Another plus for the fund is that healthcare stocks are often resilient in times of inflation. And the long-term demographics of aging societies are working in their favor. For those reasons, this fund could be a solid addition to a portfolio for investors looking to diversify into the healthcare sector.

Impact Shares NAACP Minority Empowerment ETF

Impact Shares, itself a nonprofit organization, manages a suite of sustainable funds in collaboration with leading nonprofits, including the NAACP, the YWCA and others. Impact has partnered with the groups to help design investment criteria and has pledged to donate 100% of net fee profits to them.

In the case of Impact Shares NAACP Minority Empowerment ETF (NACP, $35), which tracks a Morningstar index designed to provide exposure to U.S. companies with strong racial and ethnic diversity policies in place, Impact has absorbed a portion of the management fee, lowering the expense ratio from 0.75% to 0.49%.  

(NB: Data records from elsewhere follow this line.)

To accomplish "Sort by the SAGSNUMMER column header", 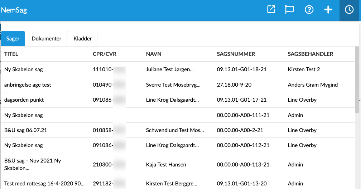I will [x=236, y=54].
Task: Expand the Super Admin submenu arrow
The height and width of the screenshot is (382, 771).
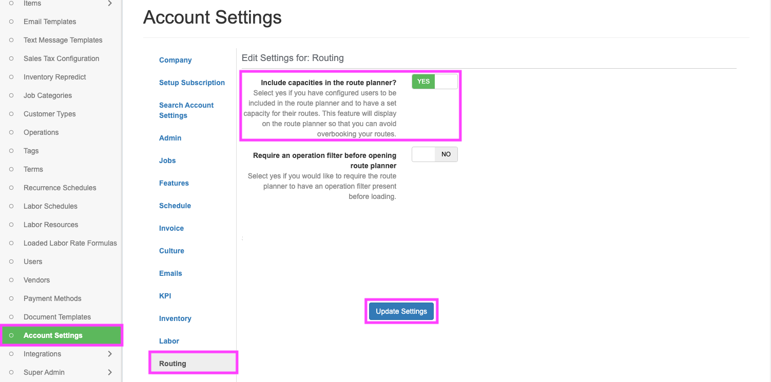Action: 110,372
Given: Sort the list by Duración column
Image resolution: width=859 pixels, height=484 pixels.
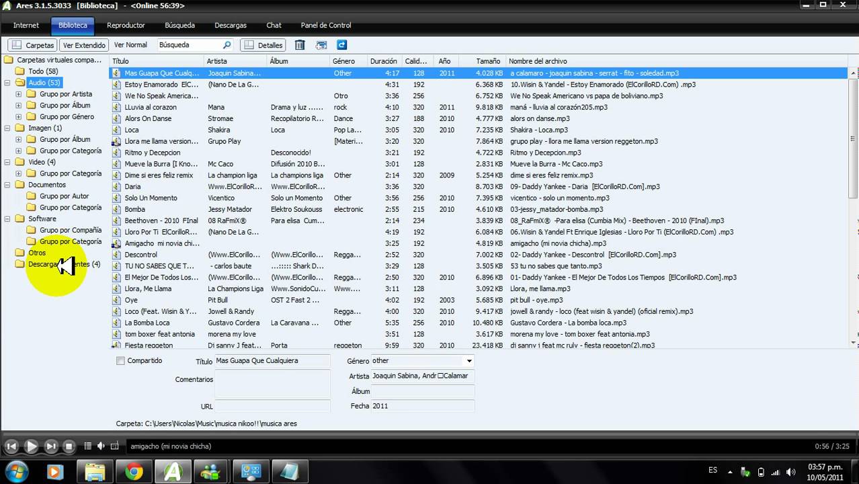Looking at the screenshot, I should (x=383, y=61).
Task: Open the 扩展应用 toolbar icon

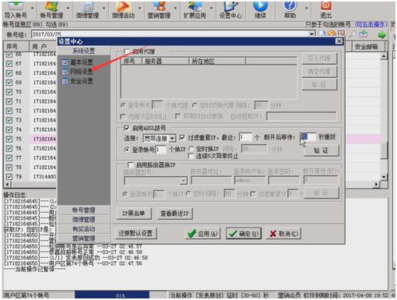Action: point(195,10)
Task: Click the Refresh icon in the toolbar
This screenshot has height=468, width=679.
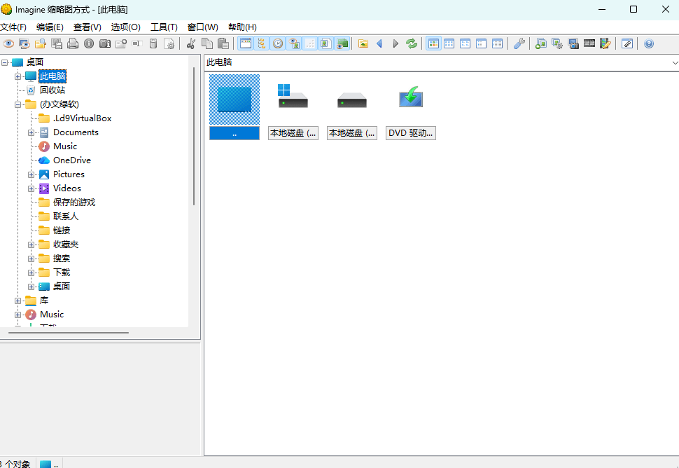Action: [412, 43]
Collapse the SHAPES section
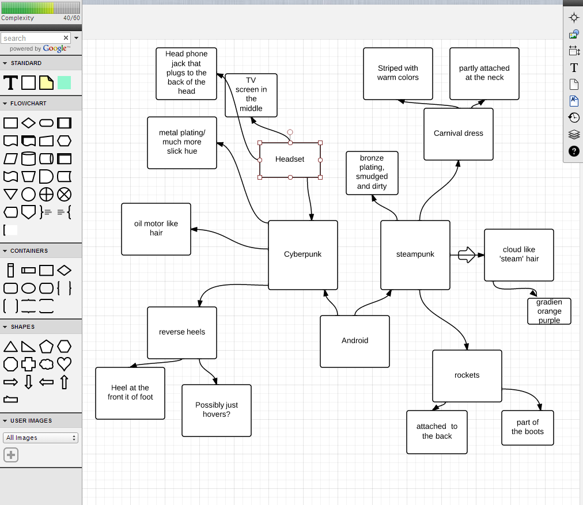583x505 pixels. (6, 326)
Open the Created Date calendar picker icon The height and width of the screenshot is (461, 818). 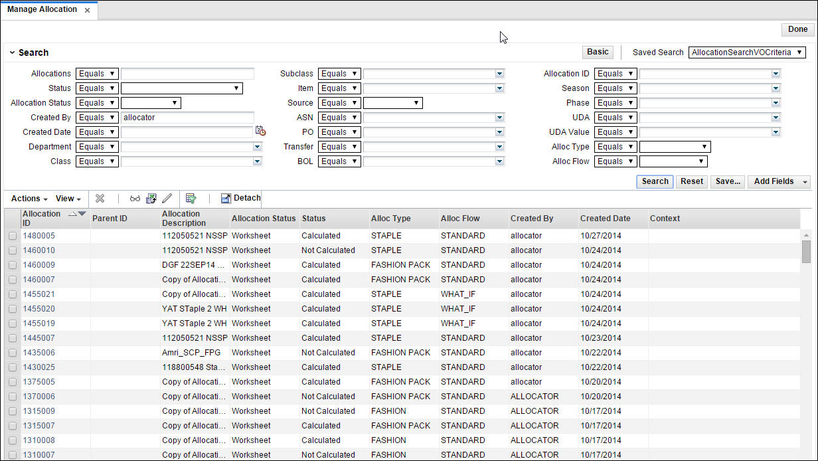pyautogui.click(x=260, y=132)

According to Impact Shares CEO Ethan Powell, the fund is almost at breakeven, at which point donations to the NAACP will begin. Although the donations will be important, Powell believes that an even greater benefit to these groups is the opportunity to engage with corporations alongside an institutional investor. In fact, Impact Shares hired a former senior director of the NAACP as chief engagement officer for the fund in 2020, and corporate execs have been reaching out to learn how they can better their racial equity scores so that their companies can be included in the fund.

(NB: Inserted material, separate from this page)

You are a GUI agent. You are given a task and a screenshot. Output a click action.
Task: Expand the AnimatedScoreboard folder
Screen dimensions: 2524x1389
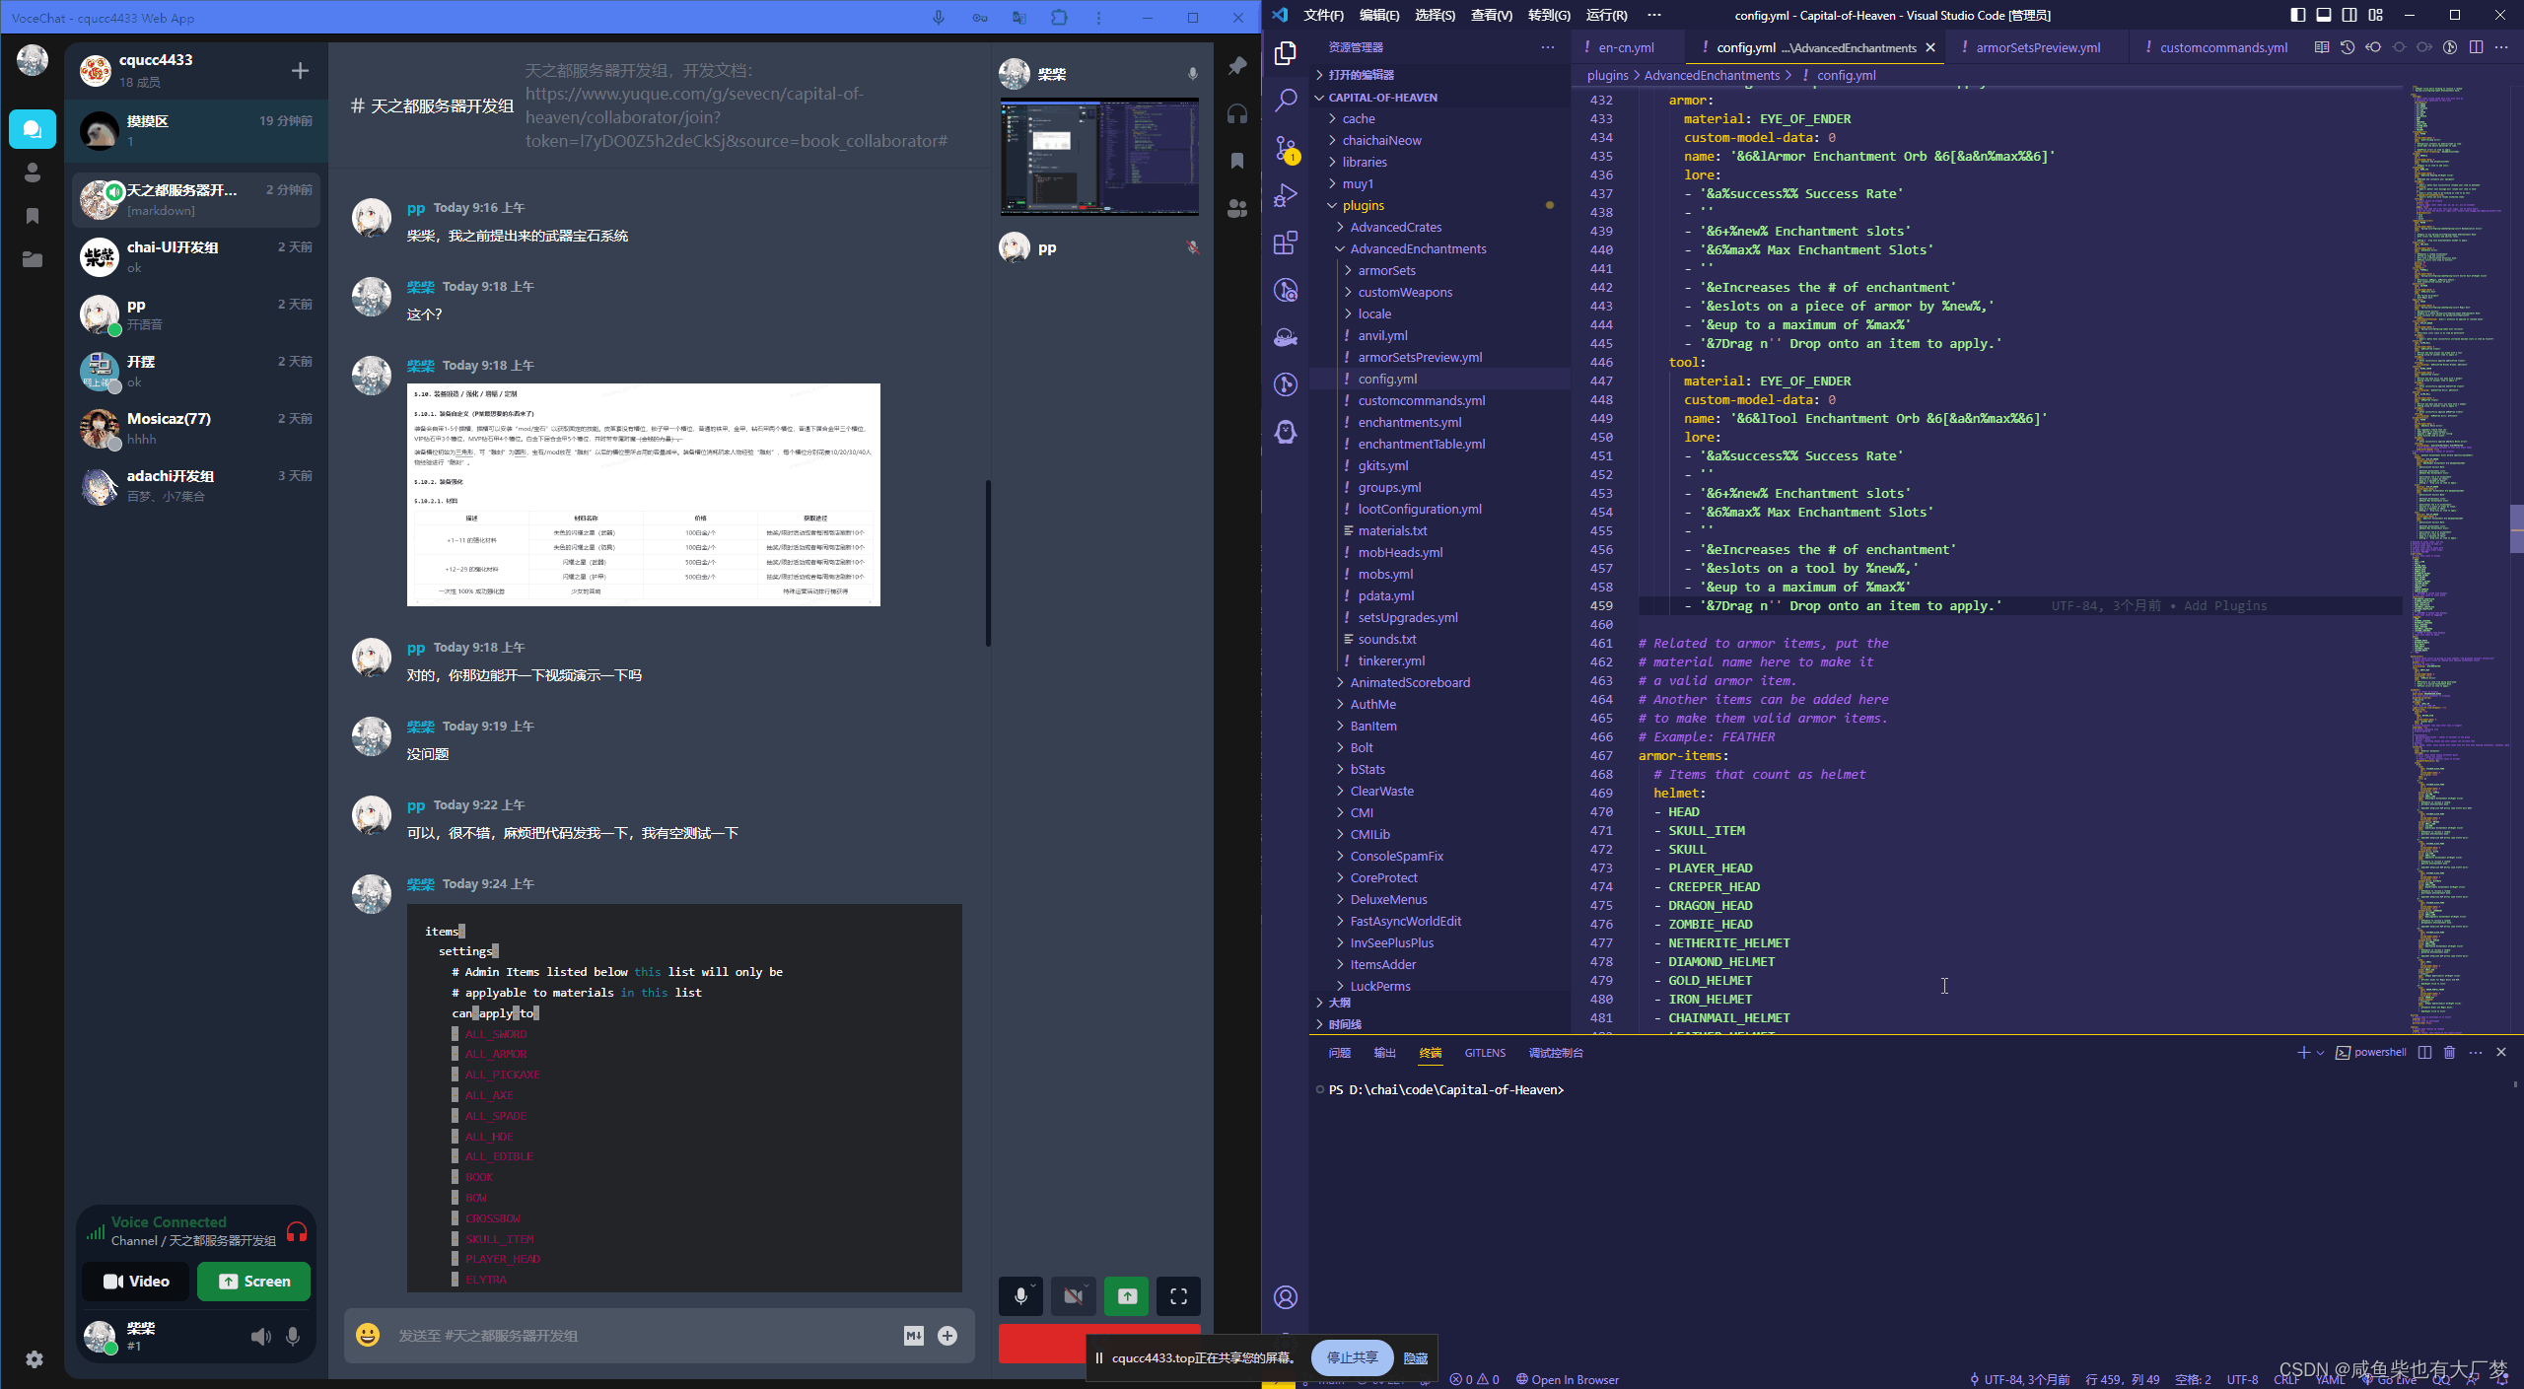tap(1409, 682)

Unlike many other funds that donate to specific causes, the ETF is not sector-specific. But it recently held a hefty 29% weighting in tech. The portfolio of large-company shares, topped by Apple and Microsoft, is a blend of growth-focused and value-priced stocks. Since its launch in July of 2018, its 19.8% annualized return outpaced the S&P 500’s 17.9%.

Bottom Line

The funds above are far from the only ones partnering with causes you might hold dear.

The investment arm of New York Life Insurance launched a suite of ESG funds in 2021 that will donate the larger amount of 10% of net fees or $30,000 per year to specific causes. These include IQ Cleaner Transportation, which will donate to the National Wildlife Federation, as well as ETF index funds donating similarly to Girls Who Code, the American Heart Association and Oceana, an ocean conservation group.

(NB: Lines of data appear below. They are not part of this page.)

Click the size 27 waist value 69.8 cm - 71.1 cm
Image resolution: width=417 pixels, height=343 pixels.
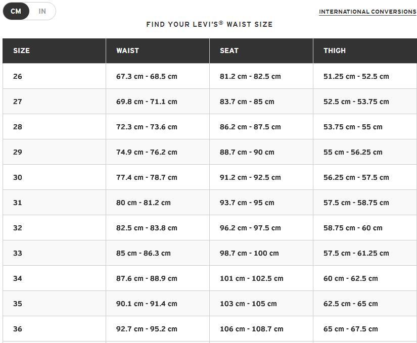(147, 102)
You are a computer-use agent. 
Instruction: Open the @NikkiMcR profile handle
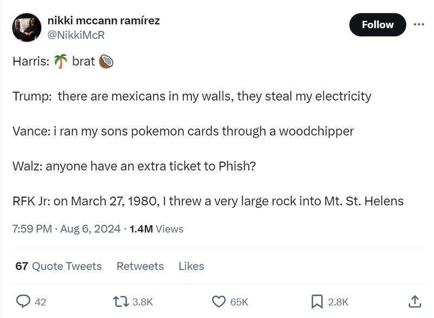tap(76, 36)
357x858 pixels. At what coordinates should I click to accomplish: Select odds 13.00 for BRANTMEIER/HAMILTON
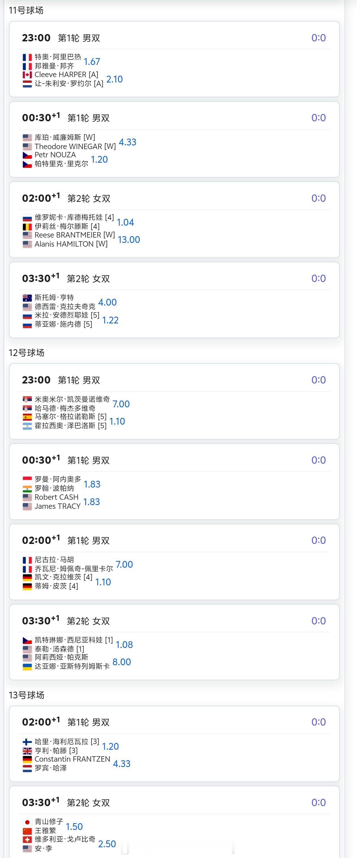[x=129, y=239]
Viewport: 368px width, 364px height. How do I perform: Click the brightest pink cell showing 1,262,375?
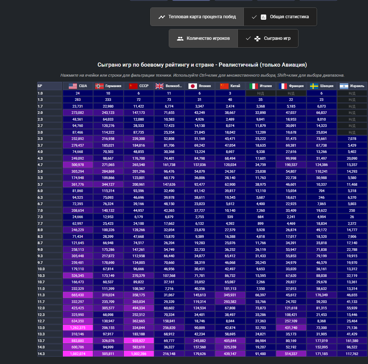point(78,328)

Although the investment case for some of these funds is intriguing, the track records are still short, and investors who care about making an impact should note that the New York Life funds will not be engaging with companies beyond voting on shareholder proposals.

Expect to see more funds linking up with charities. The bottom line is that with any fund promising to donate fee income to a worthy cause, you will have to do some extra homework to make sure the pledge is more than just a marketing exercise.

Nonetheless, for investors who want to beef up donations to their favorite charities along with their portfolios, these new partnerships are worth watching.